You can simplify into two cases (a) 2 selected of one type (b) 2 selected of 2 types.

For the first problem,

$\text {use the formula} : {2\choose 2} + {3\choose 2}\cdot2!$

$\text {or, since you mentioned permutations} : {\dfrac{^2P_2}{2!}} + ^3P_2$

Do the 2nd problem in similar fashion, only using combinations : ${2\choose 2} + {3\choose 2}$

  • tq so much...but still have confusion...so answer another question so that I'll get a clarity....how many 2 digit numbers can be formed from 1,1,2,2? – Ajay shifu Aug 11 '15 at 06:18
  • $2\times ^2P_2/2! + ^2P_2$ – true blue anil Aug 11 '15 at 06:21
  • how did u get dat? I mean I'm really weak in dis....I can't understand.... how u r writing dat 2x 2p2 /2! + 2p2 sorry I'm really weak – Ajay shifu Aug 11 '15 at 06:27
  • @Ajay Right, looks like you are asking for a general solution. I have edited the question, please accept if that is what you asked – Pagol Aug 11 '15 at 06:41
  • Looking only at the first term, you can select "doubles" in 2 ways (either two 1's or two 2's) that is why the multiplication by 2 and need to divide the permutations by 2! because both the digits are identical. – true blue anil Aug 11 '15 at 06:51
  • In my opinion, the right question would be: if we have $n$ objects with clusters $1, 2, \dots, c$ where there are $n_1, n_2, \ldots, n_c$ identical objects, with $\sum_{i=1}^c n_i = n$, how many permutations of length $m$ are possible?

    Similarly, if we have 2 red, 1 green & 1 blue ball, in how many ways can we select 2 out of those? Here the answer is (RR,RB,RG,BG), and an equivalent exercise can be repeated when ordering of the elements does not matter.

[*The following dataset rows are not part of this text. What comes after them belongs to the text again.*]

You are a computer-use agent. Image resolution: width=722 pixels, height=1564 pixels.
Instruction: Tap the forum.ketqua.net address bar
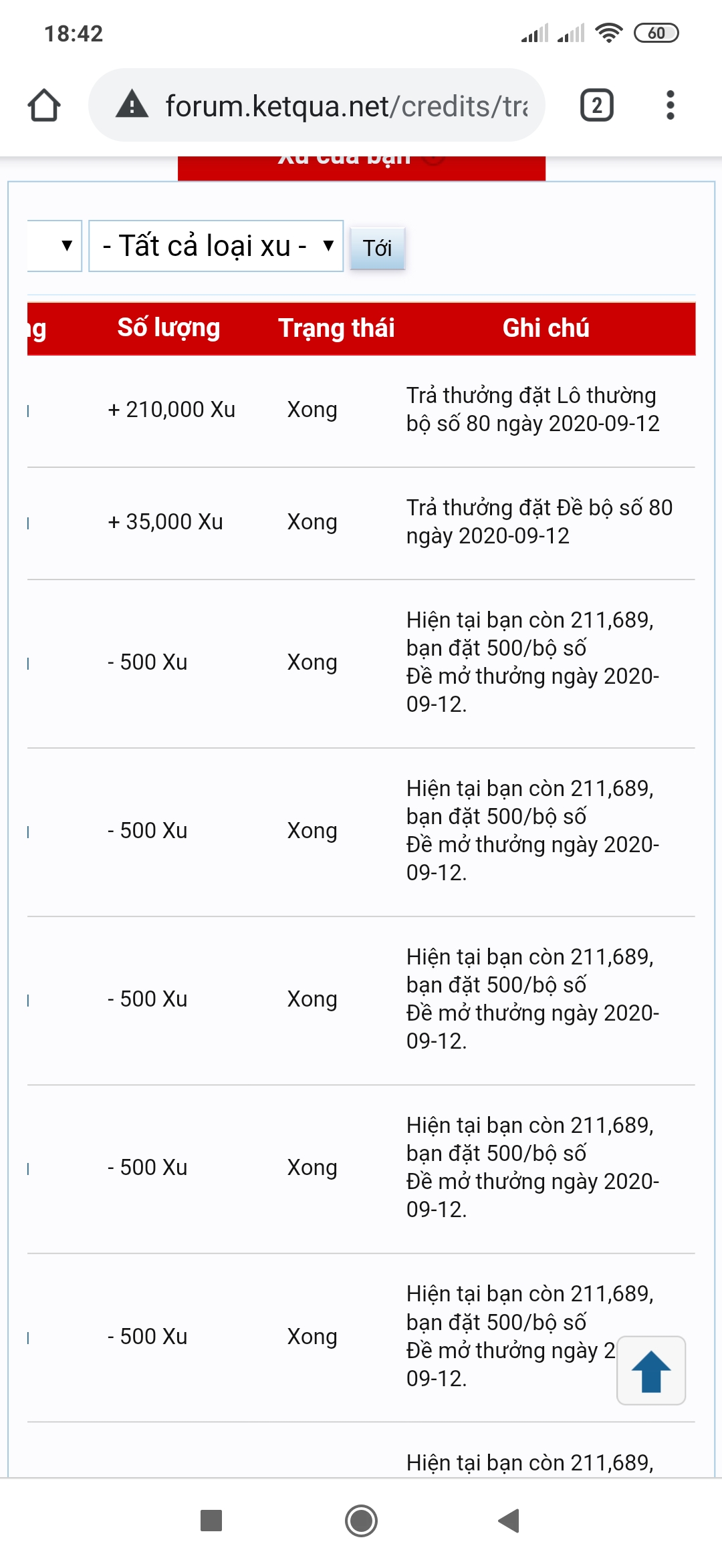pyautogui.click(x=346, y=106)
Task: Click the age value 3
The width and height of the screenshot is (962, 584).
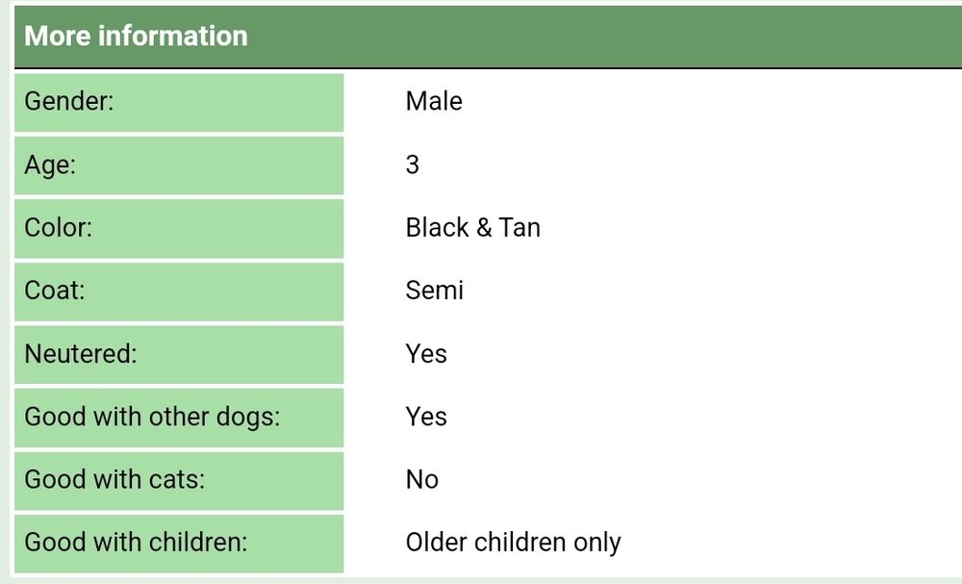Action: (x=413, y=165)
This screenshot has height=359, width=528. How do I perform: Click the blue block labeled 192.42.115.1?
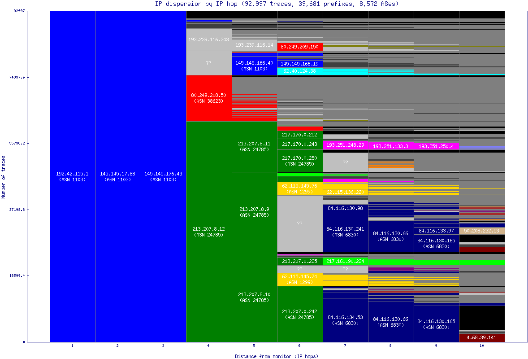coord(72,176)
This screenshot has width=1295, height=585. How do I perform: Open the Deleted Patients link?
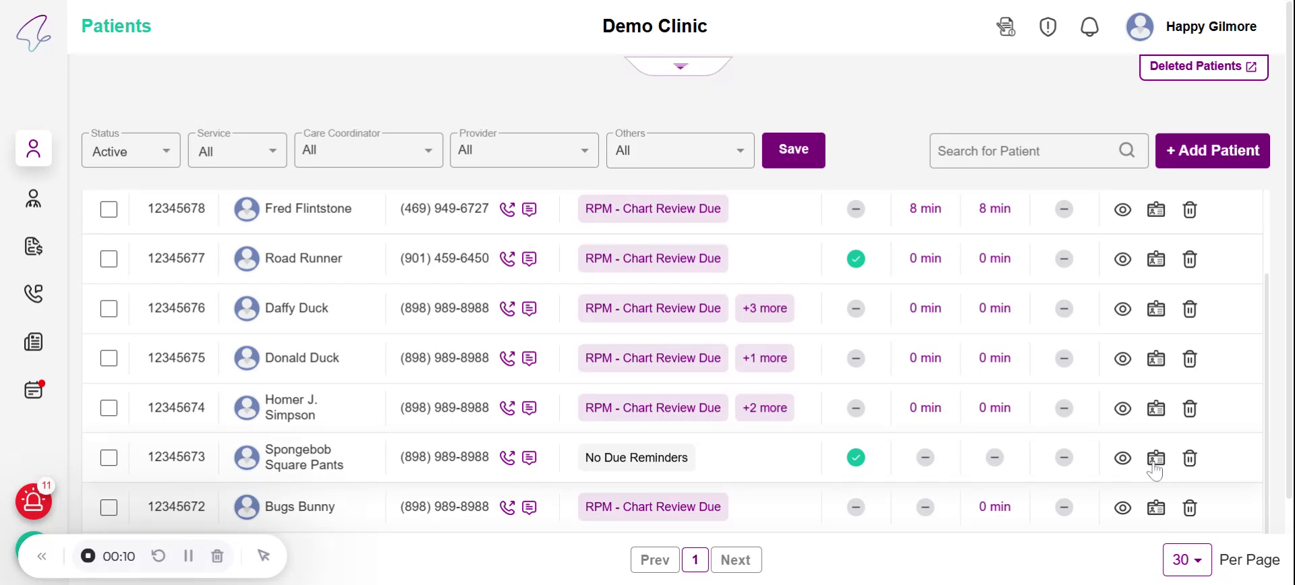click(x=1203, y=67)
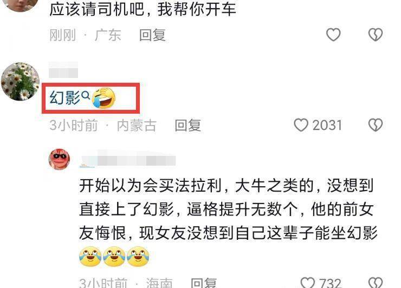
Task: Like the 海南 reply showing 732 likes
Action: (307, 283)
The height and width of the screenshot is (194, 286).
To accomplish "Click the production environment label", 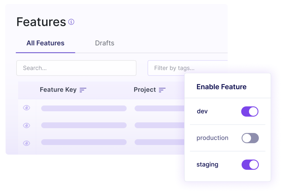I will (x=212, y=138).
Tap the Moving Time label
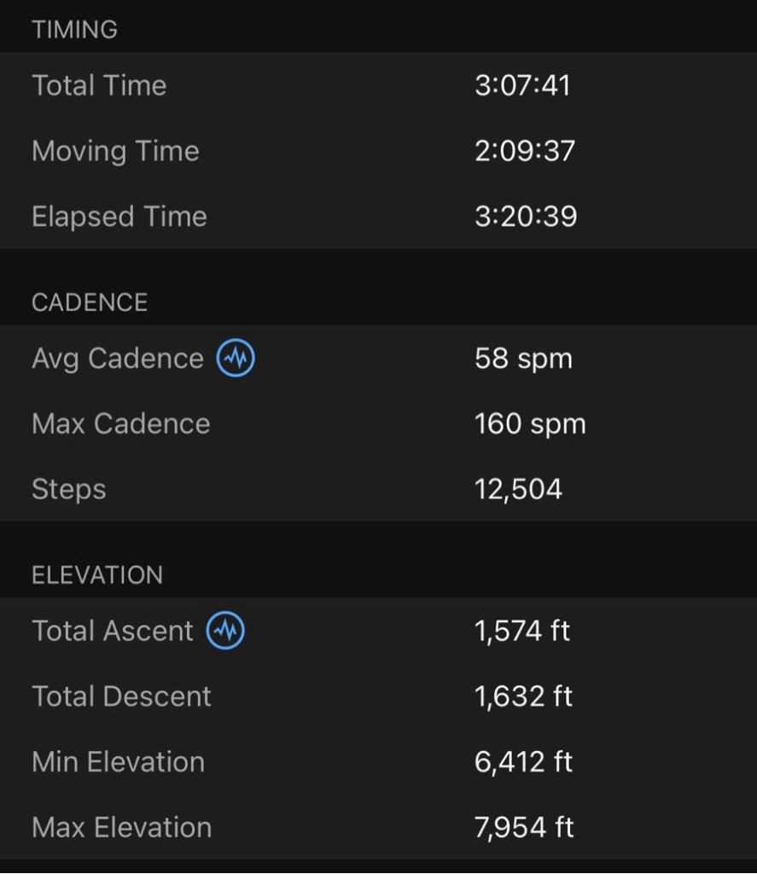 point(115,151)
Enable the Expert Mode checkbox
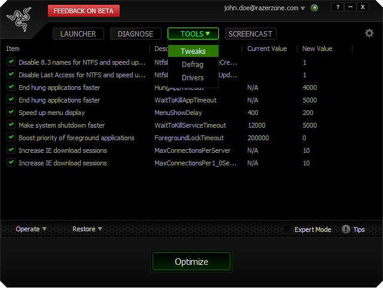Screen dimensions: 383x305 (288, 229)
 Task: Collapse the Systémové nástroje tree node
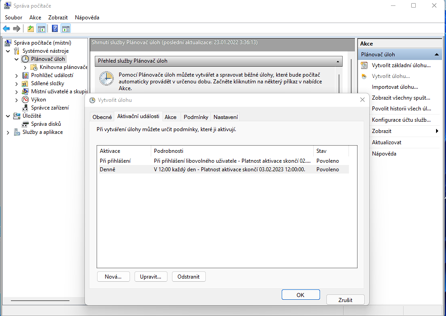pyautogui.click(x=8, y=51)
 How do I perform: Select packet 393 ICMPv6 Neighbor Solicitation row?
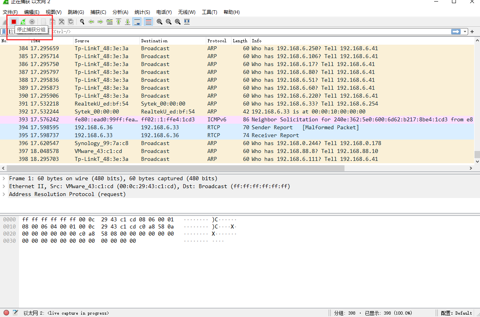(x=237, y=119)
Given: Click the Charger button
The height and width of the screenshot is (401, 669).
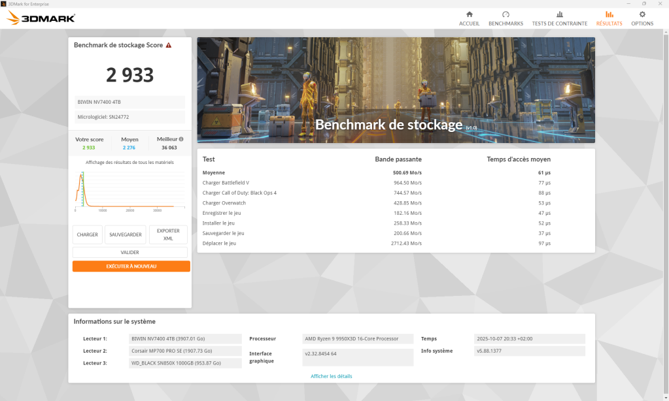Looking at the screenshot, I should pyautogui.click(x=88, y=234).
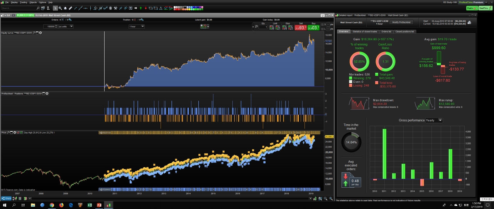Choose the text annotation tool

pyautogui.click(x=130, y=8)
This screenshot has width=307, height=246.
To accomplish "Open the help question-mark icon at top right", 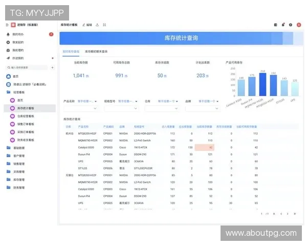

    – Pagol Aug 11 '15 at 06:57
  • @Pagol: Of course, a general formulation is good, but do you really think that the OP is in a position to understand a more complex formulation, when struggling with the simpler version ? – true blue anil Aug 11 '15 at 07:04
1

The idea is to enumerate how many ways you can find $(k_1,\ldots,k_c) =: k$ such that $0 \leq k_i \leq n_i, \forall i = 1, \ldots, c$ and $\sum_{i=1}^c k_i = m$. For your original $c = 3$ clusters and $m = 2$ element picking problem, there are 4 such $k$'s: $(0,1,1), (1,0,1), (1,1,0), (2,0,0)$, clustering the first two digits ((1,1), (2), (3)). Once you have this formulation, the answer is really easy:

Let $\kappa(n,m) := \{k \in \mathbb{Z}_+^c : 0 \leq k_i \leq n_i, \forall i = 1, \ldots, c, \sum_{i=1}^c k_i = m\}$.

The answer is: $$\sum_{k \in \kappa(n,m)} \frac{m!}{\prod_{i=1}^c (k_i!)}.$$

Plug the values in your case: $\frac{2!}{0!1!1!} + \frac{2!}{1!0!1!} + \frac{2!}{1!1!0!} + \frac{2!}{2!0!0!} = 7$.


For the combinations: just divide it in each stage by the number of repetitions. Define $p(k) = |\{i : k_i > 0\}|$. The answer is: $$\sum_{k \in \kappa(n,m)} \frac{1}{p(k)} \frac{m!}{\prod_{i=1}^c (k_i!)}.$$

Plug values in your case: $\frac{1}{2} \frac{2!}{0!1!1!} + \frac{1}{2} \frac{2!}{1!0!1!} + \frac{1}{2} \frac{2!}{1!1!0!} + \frac{1}{1} \frac{2!}{2!0!0!} = 4$.

Pagol
  • 364
0

Approach via cases:

Case 1: The first digit is a $1$.

How many choices are there for the second digit?

It will be any of $1,2$ or $3$, for a total of three possibilities

Case 2: The first digit is not a $1$.

How many choices are there for the first digit?

It will be either a $2$ or a $3$, for a total of $2$ possibilities for this step

How many choices are there for the second digit after having picked the first?

It can't be whatever you picked for the previous step, so it is either a $1$ or whichever of $2$ or $3$ wasn't used, for a total of $2$ possibilities for this step.

Apply the multiplication principle and the addition principle to reach the final conclusion. This problem does not use permutations nor does it use combinations. It uses more fundamental concepts that should have been learned before either permutations or combinations were introduced.

This yields a total answer of $3 + 2\cdot 2 = 7$ possibilities ($3$ from case 1, $2\cdot 2$ from case 2) matching the answer given.


For the second question where order of selection is unimportant, you can again approach via cases.

Case 1: There is a $R$

What is the other color?

It can be $R,G$ or $B$ for a total of three possibilities

Case 2: There is not a $R$

If you are always picking two colors and you aren't allowed to pick $R$, then there is only one way to pick them since only two remain.

Again, there was no need here to approach via combinations.

The final answer yields a total of $3+1$ possibilities ($3$ from case 1, $1$ from case 2).

JMoravitz
  • 79,518